┌──

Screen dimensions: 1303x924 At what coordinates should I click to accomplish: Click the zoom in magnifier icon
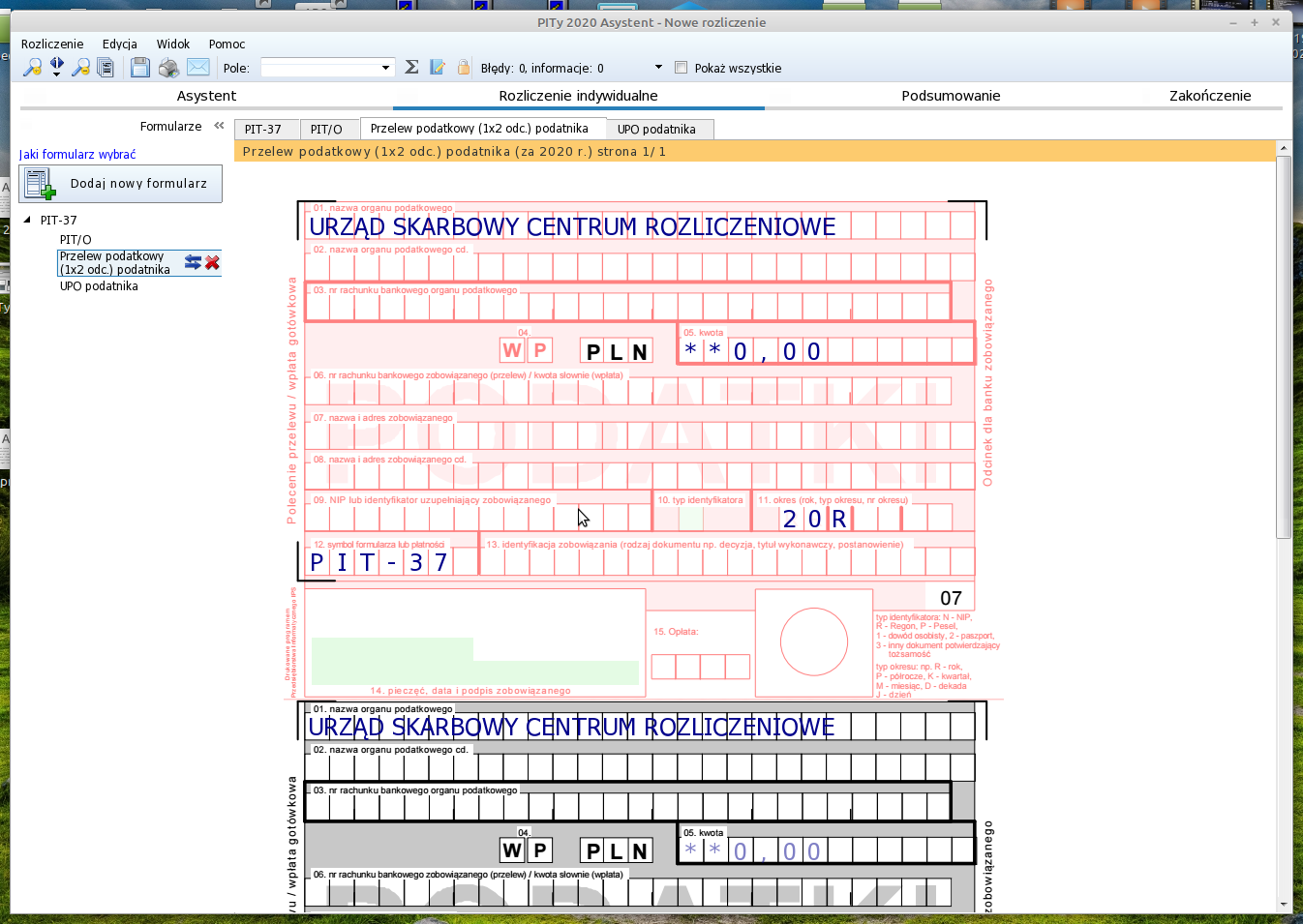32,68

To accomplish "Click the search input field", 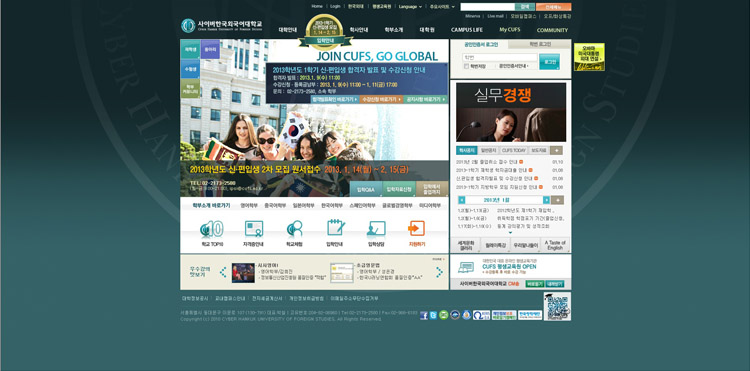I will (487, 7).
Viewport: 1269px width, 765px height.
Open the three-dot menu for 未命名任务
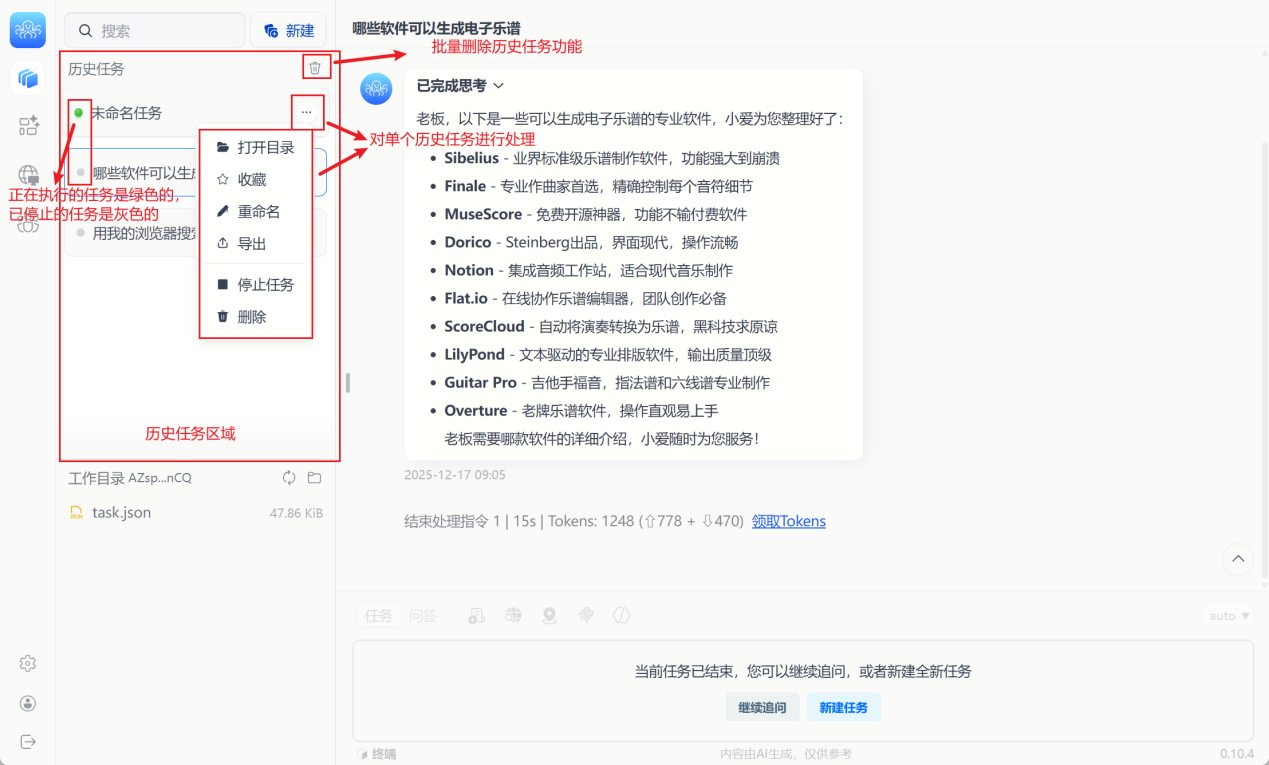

└──

** Problem statement **
The lines from the one containing "Viewport: 1269px width, 765px height." through the last line above are to be repeated exactly, and only those. Any pictures must be left out.

** Answer section **
Viewport: 1269px width, 765px height.
Open the three-dot menu for 未命名任务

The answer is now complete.